复合材料格栅结构优化设计中的计算智能技术

针对复合材料格栅结构优化设计多变量、多约束、连续和离散混合变量、高度非线性的难点,提出了用进化神经网络来实现结构设计参数(输入)与结构响应参数(输出)的全局非线性映射关系,以此来代替优化过程中的有限元计算,以提高优化效率.以遗传算法为优化求解器,神经网络屈曲稳定性响应面为主要约束,对复合材料格栅加筋结构进行优化.结果表明,在相同样本数的情况下,进化神经网络可获得比BP网络更高精度的映射模型,具有很强的泛化能力.该方法可以为解决大型复合材料结构优化问题提供一条高效途径.
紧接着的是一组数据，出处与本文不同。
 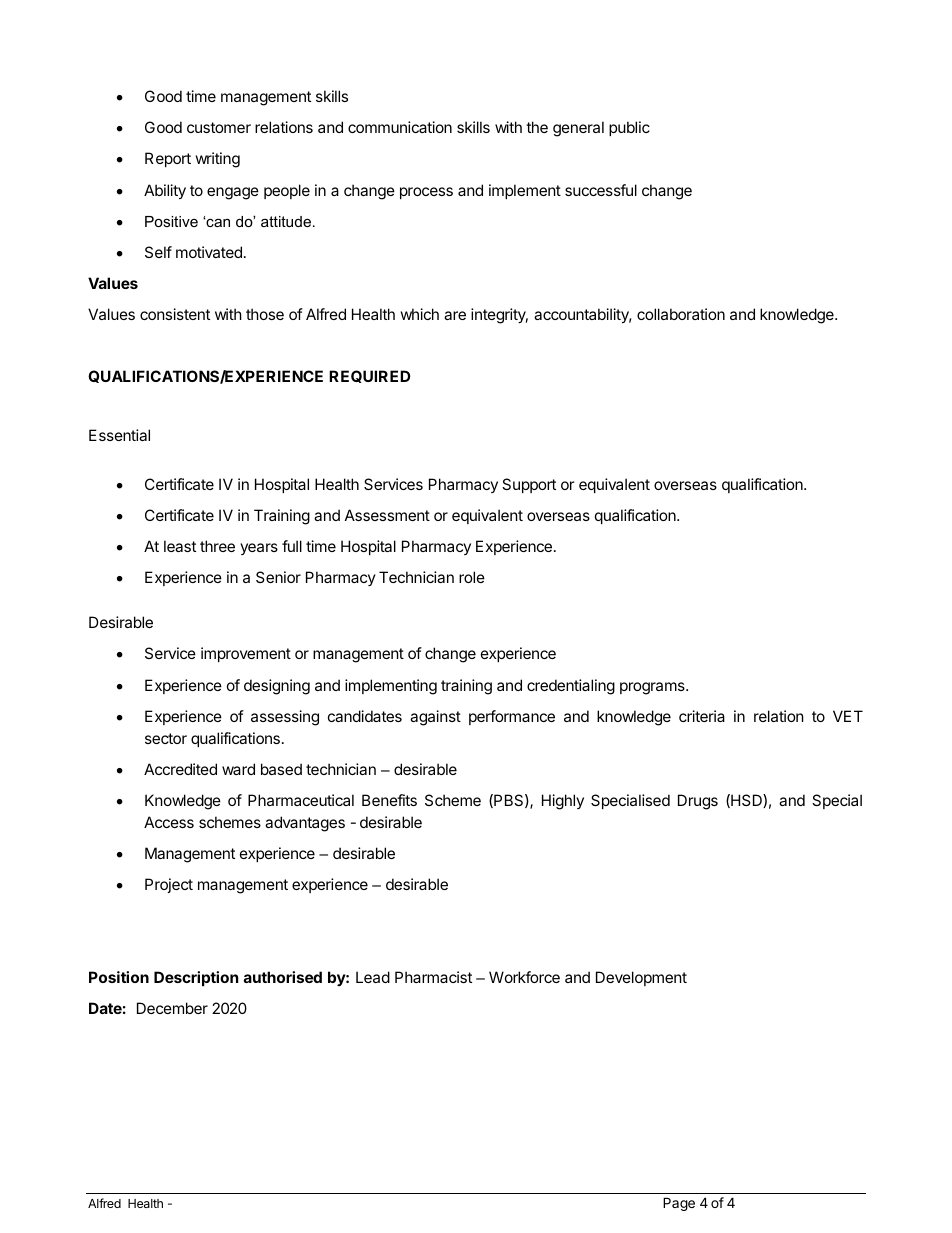 What do you see at coordinates (246, 654) in the image?
I see `improvement` at bounding box center [246, 654].
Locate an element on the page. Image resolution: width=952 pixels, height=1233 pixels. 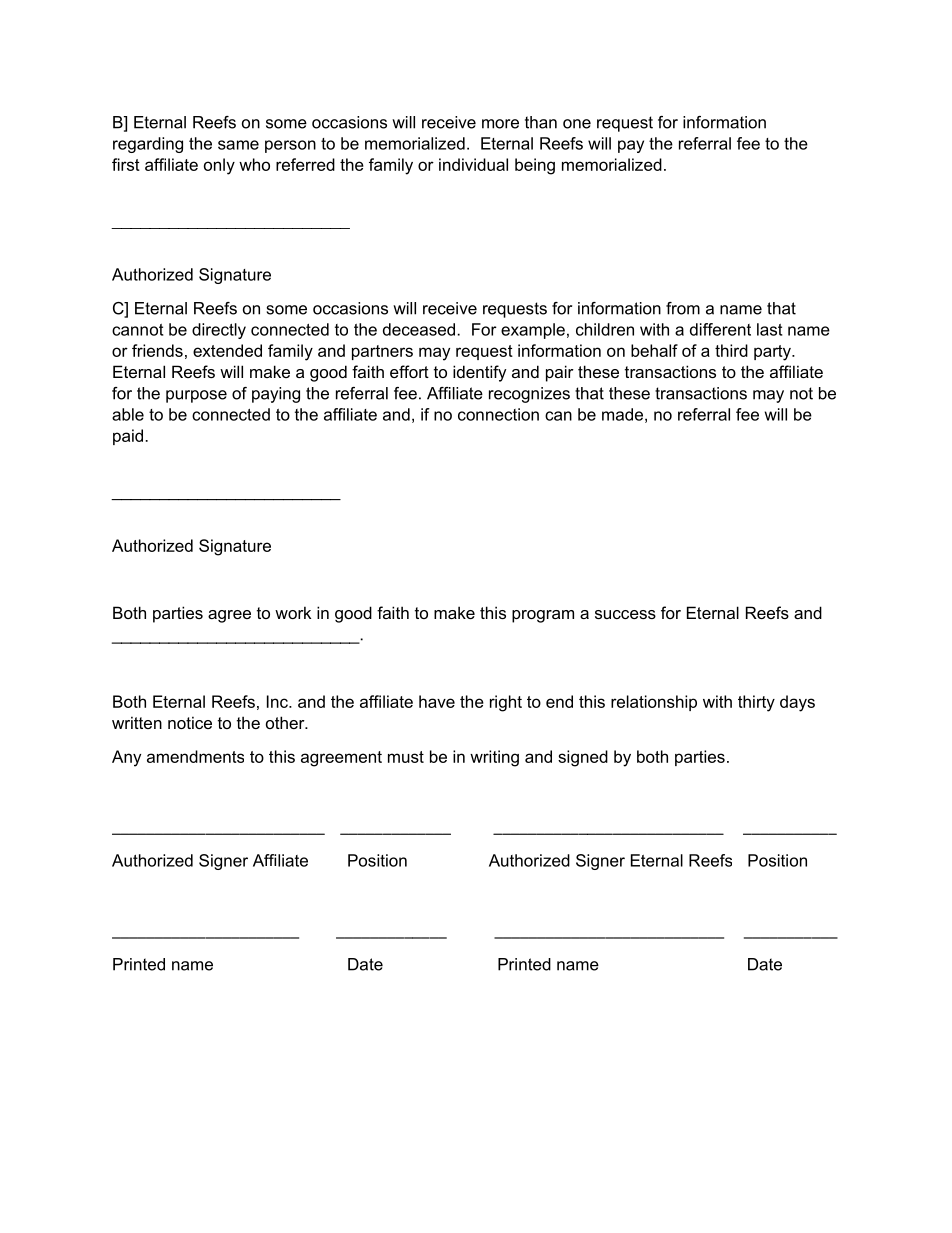
deceased is located at coordinates (420, 329).
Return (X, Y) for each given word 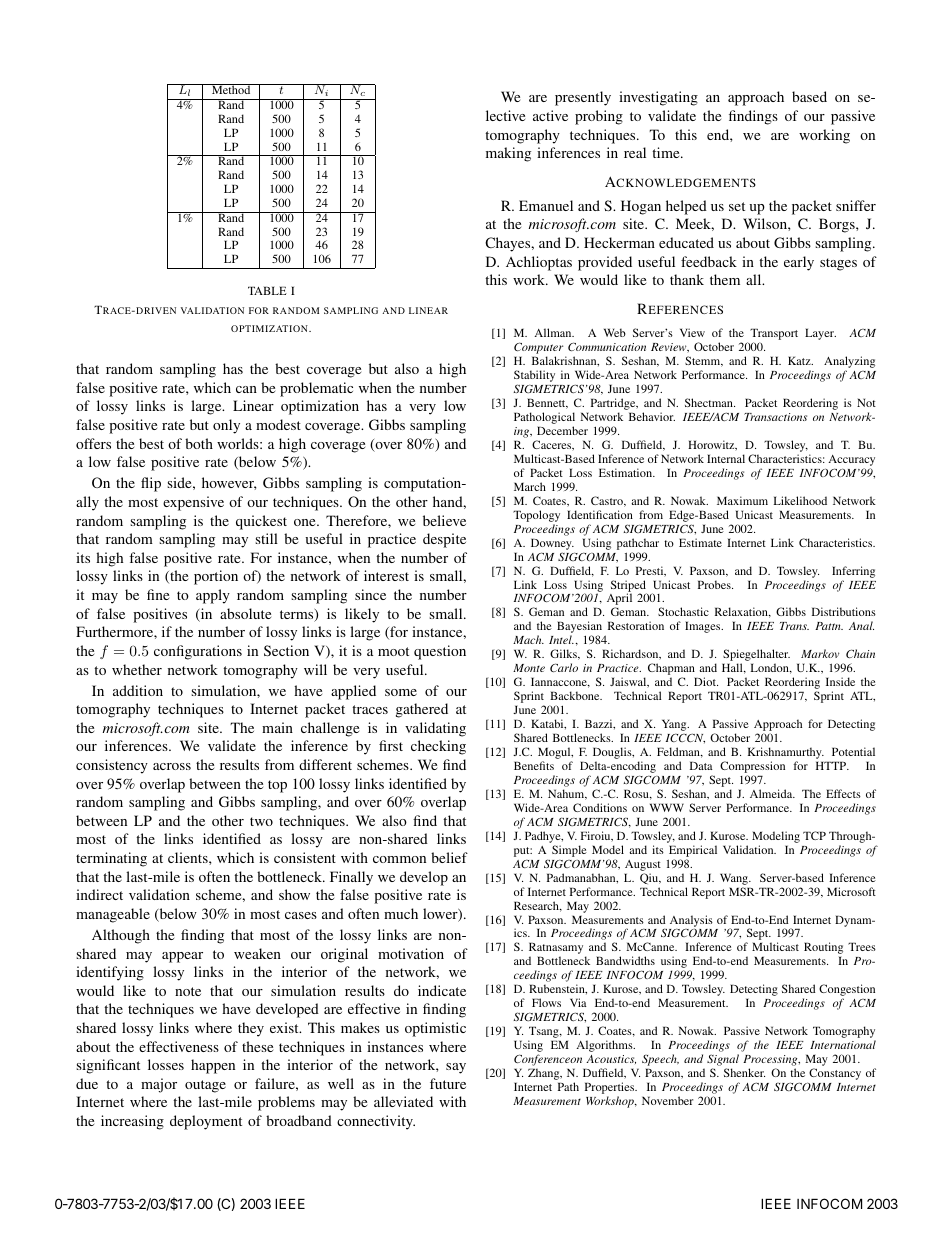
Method (231, 89)
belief (449, 857)
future (448, 1083)
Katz (800, 360)
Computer (540, 349)
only (226, 426)
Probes (715, 584)
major (159, 1085)
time (667, 152)
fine (158, 594)
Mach (528, 639)
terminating (111, 859)
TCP (814, 835)
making (508, 154)
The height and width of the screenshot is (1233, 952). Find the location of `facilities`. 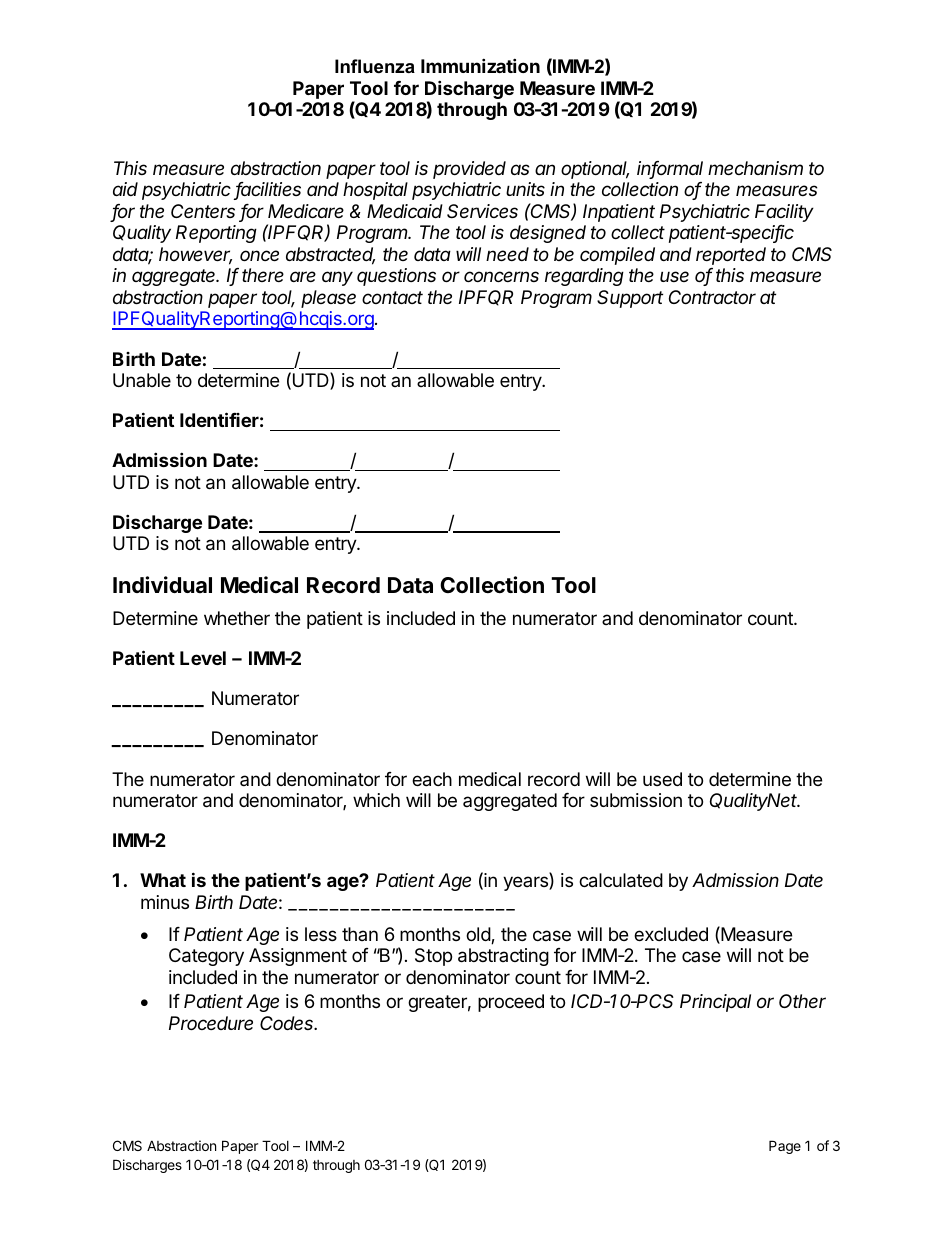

Computational intelligence technology for optimal design of grid-stiffened composite structure

To overcome the difficulties of optimal design for grid-stiffened composite structures,such as multi-variables,multi-constraints,mixed discretecontinuous design variables,highly nonlinear,etc,the application of computational intelligence(CI),namely evolutionary neural networks(ENN) was considered for realizing the global nonlinear mapping between structural design parameters and structural responses.They were aimed to replace the finite element computation during an actual optimization process so as to raise the efficiency of optimization.By using genetic(algorithm(GA)) as the optimization procedure and the structural buckling constraint as the neural network response surface,the optimal design of grid-stiffened composite panel under axial compressive loads was studied.The results indicate that with very limited FEM sample space,the accuracy of the evolutionary buckling neural network is much higher than that of traditional BP neural network.The resulted ENN-GA algorithm proves that it can offer an efficient approach to the optimization design of large complex composite structures.